### DATASET EXCERPTS ###

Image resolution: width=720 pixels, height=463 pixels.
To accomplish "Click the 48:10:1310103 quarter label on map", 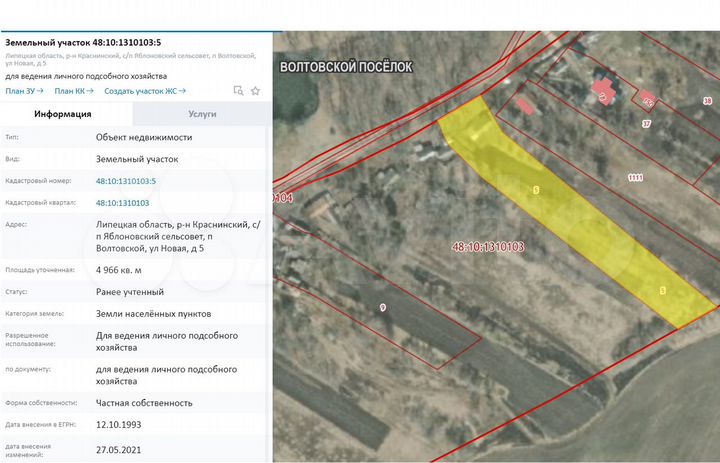I will (488, 246).
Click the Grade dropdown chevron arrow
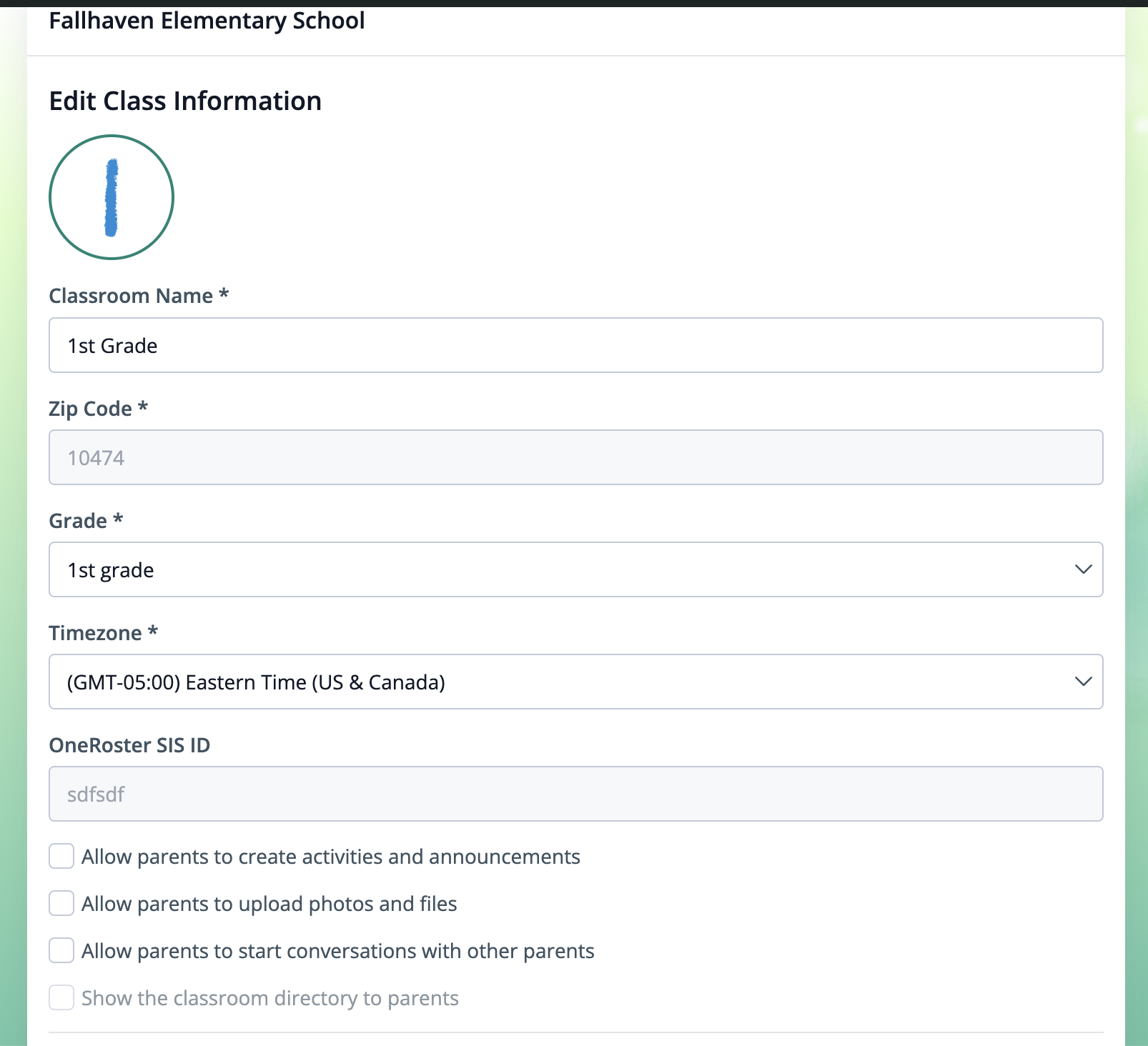The width and height of the screenshot is (1148, 1046). tap(1083, 569)
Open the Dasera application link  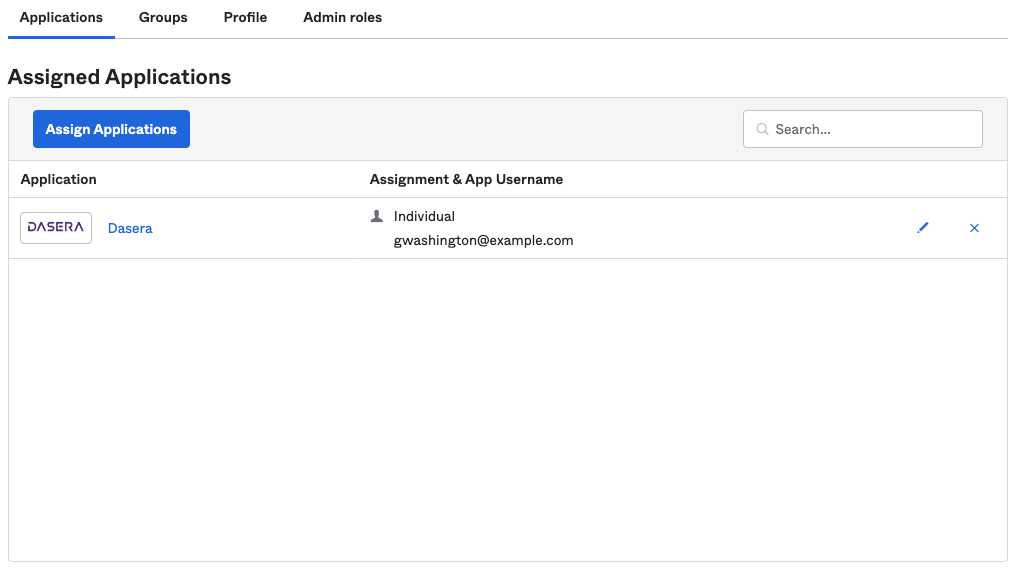click(130, 228)
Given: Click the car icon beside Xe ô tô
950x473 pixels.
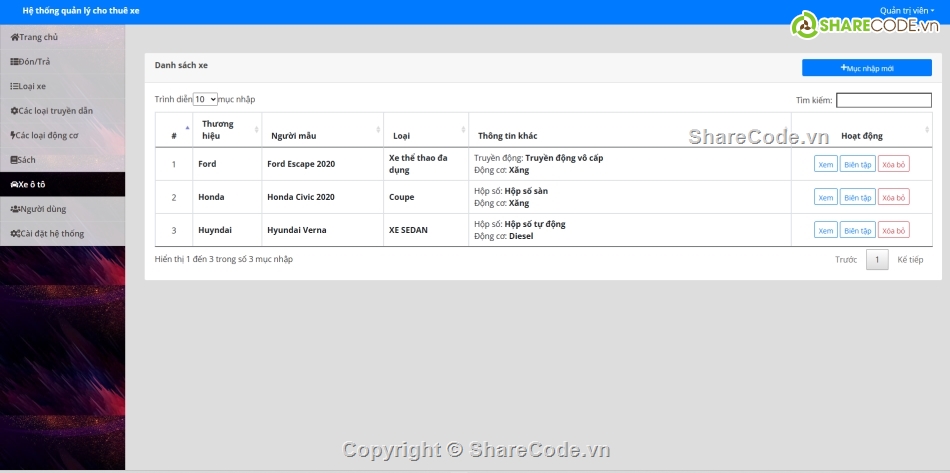Looking at the screenshot, I should coord(14,185).
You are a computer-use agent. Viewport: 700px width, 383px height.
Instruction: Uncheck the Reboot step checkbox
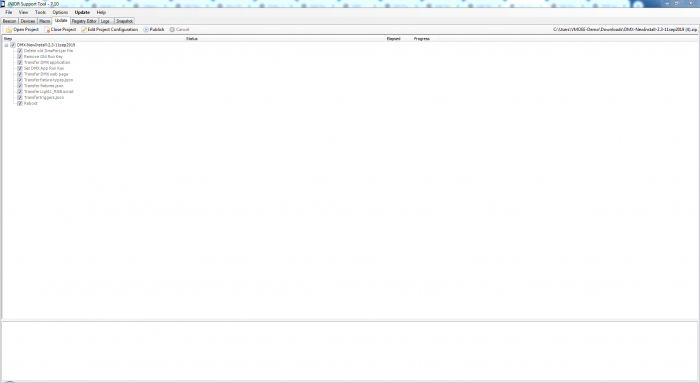pyautogui.click(x=20, y=103)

###

Restate, word for word and without pictures, the lines from the line containing "950x473 pixels." to the last line of the records above.

950x473 pixels.
Looking at the screenshot, I should coord(14,185).
You are a computer-use agent. Viewport: 700px width, 383px height.
Instruction: Uncheck the Reboot step checkbox
pyautogui.click(x=20, y=103)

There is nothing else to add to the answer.